26 september 2014

Schriftelijke vragen over de Transitie Jeugdzorg

Aan de voorzitter van Provinciale Staten van Gelderland
Datum: 23 september 2014
Van: Klaas Ruitenberg en Eppie Klein
Onderwerp: Transitie Jeugdzorg


Aanleiding

Vanaf januari 2015 worden gemeenten verantwoordelijk voor de jeugdzorg. Dit betekent forse veranderingen, zoals het sluiten van contracten tussen de gemeenten en BJZ Gelderland.


Eerste bericht (Ministerie VWS)
Staatssecretaris Martin van Rijn (VWS) en staatssecretaris Fred Teeven (Veiligheid en Justitie) hebben op dinsdag 9 september 2014 gesproken met alle coördinerende wethouders jeugd van de regio’s in Gelderland, Bureau Jeugdzorg Gelderland en de provincie Gelderland. In dit overleg is afgesproken dat begin oktober 2014 de contracten tussen de gemeenten en BJZ Gelderland zullen worden getekend. De bewindslieden hebben het vertrouwen dat de continuïteit van zorg voor cliënten van BJZ Gelderland gegarandeerd blijft in 2015.

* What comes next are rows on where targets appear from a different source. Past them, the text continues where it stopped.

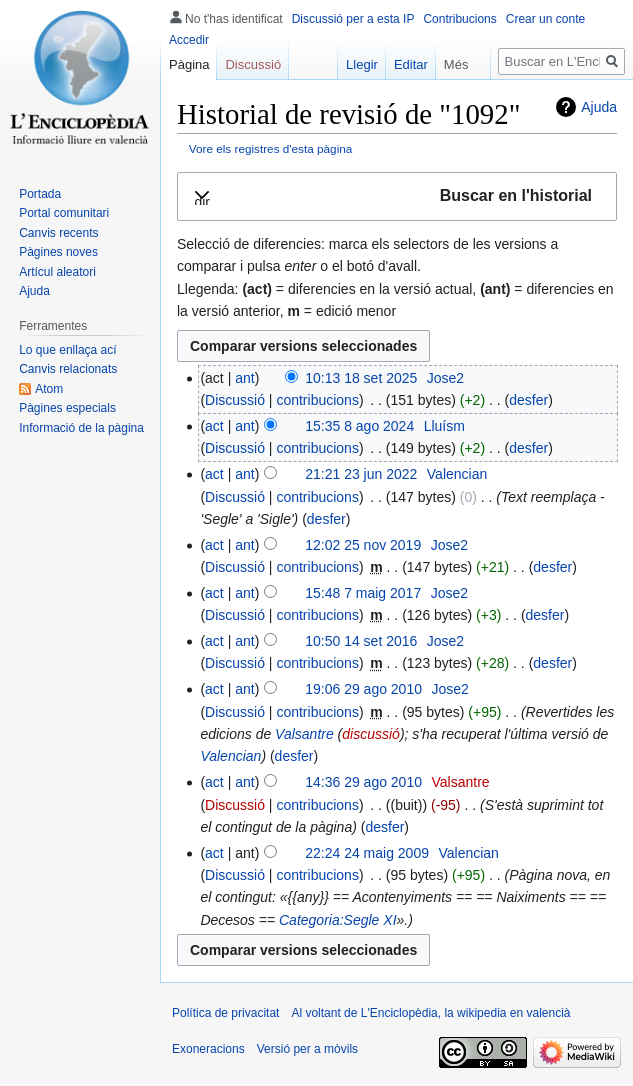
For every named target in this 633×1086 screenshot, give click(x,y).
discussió (371, 734)
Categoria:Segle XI (338, 920)
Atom (49, 389)
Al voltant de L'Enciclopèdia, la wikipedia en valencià (430, 1013)
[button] (397, 196)
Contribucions (459, 19)
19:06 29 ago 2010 (363, 689)
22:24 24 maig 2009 (367, 853)
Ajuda (599, 107)
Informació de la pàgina (81, 428)
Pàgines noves (58, 252)
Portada (40, 194)
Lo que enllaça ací (67, 350)
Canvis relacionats (68, 369)
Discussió (235, 400)
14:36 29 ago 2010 (363, 782)
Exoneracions (208, 1049)
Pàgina (189, 64)
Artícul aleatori (57, 272)
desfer (528, 400)
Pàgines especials (67, 408)
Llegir (352, 64)
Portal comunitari (64, 213)
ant (244, 378)
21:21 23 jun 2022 (361, 474)
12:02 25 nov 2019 (363, 545)
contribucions (317, 400)
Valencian (230, 756)
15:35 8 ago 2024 (359, 426)
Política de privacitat (225, 1013)
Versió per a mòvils (307, 1049)
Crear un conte (545, 19)
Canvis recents (58, 233)
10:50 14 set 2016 (361, 641)
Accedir (189, 40)
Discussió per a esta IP (353, 19)
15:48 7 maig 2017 (363, 593)
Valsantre (304, 734)
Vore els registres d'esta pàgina (271, 148)
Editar (401, 64)
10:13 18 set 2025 (361, 378)
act (214, 426)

Tweede bericht (Binnenlands Bestuur)
De TSJ, onder voorzitterschap van Leonard Geluk, luidde maandag in een briefadvies aan staatssecretaris Van Rijn (VWS, PvdA) de noodklok over de achterblijvende inkoop door gemeenten. Slechts de helft van de jeugdzorgaanbieders verwacht op 1 november helderheid van gemeenten te hebben over het budget voor komend jaar. Het gaat hierbij niet alleen om aanbieders die landelijk gespecialiseerde hulp aanbieden, maar ook instellingen die regionaal of voornamelijk regionaal werkzaam zijn.


Vraag 1:
Heeft uw college kennis genomen van beide berichten?

Vraag 2:
Is uw college precies op de hoogte van de meest actuele stand van zaken ten aanzien van het afsluiten van contracten in alle Gelderse gemeenten? Is het mogelijk dat u PS hiervan een actueel overzicht doet toekomen?

Vraag 3:
Welke activiteiten (en met welke partijen) gaat uw college het komende kwartaal nog ontwikkelen om de transitie in goede banen te leiden?

Vraag 4:
Kan uw college samen met de Gelderse gemeenten garanderen dat deze transitie goed gaat verlopen? En dat de cliënten hiervan geen nadelige gevolgen van zullen ondervinden? 

Vraag 5:
In beide artikelen komt ondubbelzinnig de vrees naar voren dat in de transitie van de jeugdzorg een enorme wissel op de hulpvraag wordt getrokken. Voor zover wij kunnen nagaan, is hierin zeker het falen van BJZ debet aan. In het verlengde van deze constatering: onderkent het college GS de consequenties van dit falen voor gemeenten en de zorg aan de jeugd?

Vraag 6:
Is uw college bereid de grootst mogelijke transparantie richting alle betrokkenen bij deze transitie in acht te nemen?